Document:
———

ERIKA RENEE RILEY-JACKSON, ET AL., PLAINTIFFS,
v.
CASINO QUEEN, INC., A CORPORATION, DEFENDANT.



The opinion of the court was delivered by: Reagan, District Judge

MEMORANDUM AND ORDER

(Denying Doc. 132 Defendant Casino Queen's motion for summary judgment as to Plaintiff Chanel Jordan)

I. Introduction

On September 4, 2007, Chanel Jordan ("Jordan") filed this action against her former employer, Casino Queen, Inc. ("Casino Queen"). Jordan's complaint is brought pursuant to Title VII of the Civil Rights Act of 1964, 42 U.S.C. § 2000e, et seq. ("Title VII") and 42 U.S.C. § 1981, and alleges that the Casino Queen discriminated against her because of her race, African American, throughout her entire employment at the Casino Queen, from approximately November 2001 through January 2007.*fn1 Specifically, Jordan's complaint asserts two counts against the Casino Queen: (1) that she was subjected to unlawful racial discrimination, harassment and hostile work environment in violation of Title VII and (2) that she was deprived of her right to the enjoyment of all benefits, privileges, terms and conditions of her employment contract "as are enjoyed by white citizens," in violation of § 1981.

Now before the Court is the Casino Queen's motion for summary judgment or, in the alternative, motion to sever, submitted July 2, 2010 (Doc. 132), which is fully briefed and ready for disposition.

II. Legal Standard Governing Summary Judgment Motions

Summary judgment is proper if the pleadings, depositions, interrogatory answers, admissions and affidavits reveal that there is no genuine issue as to any material fact and that the moving party is entitled to judgment as a matter of law. Vukadinovich v. Board of School Trustees of North Newton School Corp., 278 F.3d 693, 698 (7th Cir. 2002). The Court is to view the record "in the light most favorable to the non-moving party." Dyrek v. Garvey, 334 F.3d 590 (7th Cir 2003) (citing Fed. R. Civ. P. 56(c)).

The mere existence of an alleged factual dispute is not sufficient to defeat a summary judgment motion. Anderson v. Liberty Lobby, 477 U.S. 242, 247 (1986); Salvadori v. Franklin School District, 293F.3d 989, 996 (7th Cir. 2002). Rather, to successfully oppose summary judgment, the non-movant must present definite, competent evidence in rebuttal. Salvadori, 293 F.3d at 996 (citing Vukadinovich, 278 F.3d at 699).

———

Information shown:
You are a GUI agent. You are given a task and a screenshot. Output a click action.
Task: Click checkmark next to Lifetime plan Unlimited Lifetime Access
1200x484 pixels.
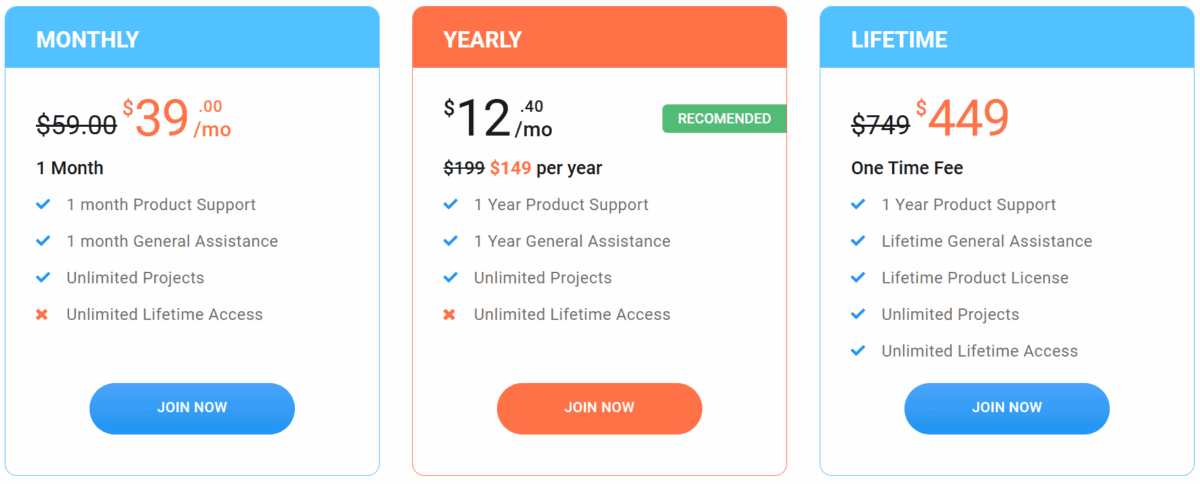click(x=858, y=350)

———

Your goal: Edit the court opinion from "The opinion of" to "Plaintiff Chanel Jordan)", inclusive, and change every "motion for summary judgment" in that span to "summary judgment motion".

Solved exercise:
The opinion of the court was delivered by: Reagan, District Judge

MEMORANDUM AND ORDER

(Denying Doc. 132 Defendant Casino Queen's summary judgment motion as to Plaintiff Chanel Jordan)